SB 744, the Border Security, Economic Opportunity and Immigration Modernization Act was introduced this week as the first major proposed overhaul of the immigration policy in two decades. The 800 plus pages of legislation addresses border security and availability of foreign labor, including agriculture workers.
For the agriculture sector, the bill would create a new "blue card" program for experienced farm workers and a new version of the current agricultural worker-visa program. Additionally, two work options would be established -- a portable, at-will employment-based visa and a contract-based visa program. Two "W" visas would be established and the U.S. Department of Agriculture (USDA) would have a prominent role in creating the rules and regulations of the agriculture work programs. The new program, administered by the USDA, would provide multi-year contracts, which is a long-standing provision of today's H-2A sheepherder program.
The American Sheep Industry Association (ASI) notes a section is included that specifies special procedures applying to sheepherding, open-range livestock and animal shearing. Sen. Orrin Hatch (Utah) was key in establishing the language recognizing the provisions that have been a long-standing practice of the current H-2A visa by agriculture such as the sheep industry. Language requires the secretary of agriculture to adopt procedures relating to housing, pay and visa applications for special procedure industries.
The Agricultural Workers Coalition, a sponsor of the agriculture section, characterizes the special procedures section as transferring today's H-2A procedures, which are used by a number of industries, into the new programs and codified.
The H-2A program would sunset one year after the new visa program is enacted. Therefore, ASI believes it is critical that codification of the key provisions of the H-2A sheepherder program, including wage, housing, multi-year contract and job description, are accomplished.
The U.S. Senate Judiciary Committee is conducting hearings on the immigration bill.

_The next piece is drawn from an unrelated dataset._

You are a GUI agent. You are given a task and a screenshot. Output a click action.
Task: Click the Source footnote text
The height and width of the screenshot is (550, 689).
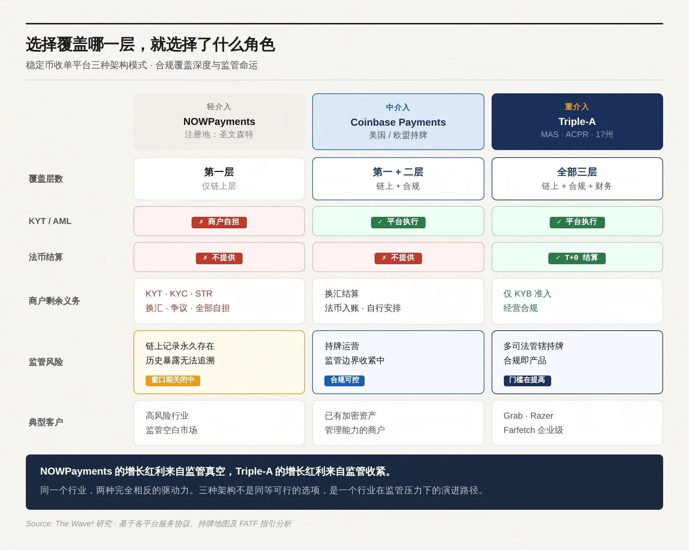[159, 523]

The bill was offered by the so-called "Group of Eight" senators, including Sens. Charles Schumer (N.Y.), Marco Rubio (Fla.), John McCain (Ariz.), Michael Bennet (Colo.), Richard Durbin (Ill.), Robert Menendez (N.J.), Lindsey Graham (S.C.) and Jeff Flake (Ariz.). In addition, Sens. Orrin Hatch (Utah) and Dianne Feinstein (Calif.) were heavily involved in drafting the farm worker provisions.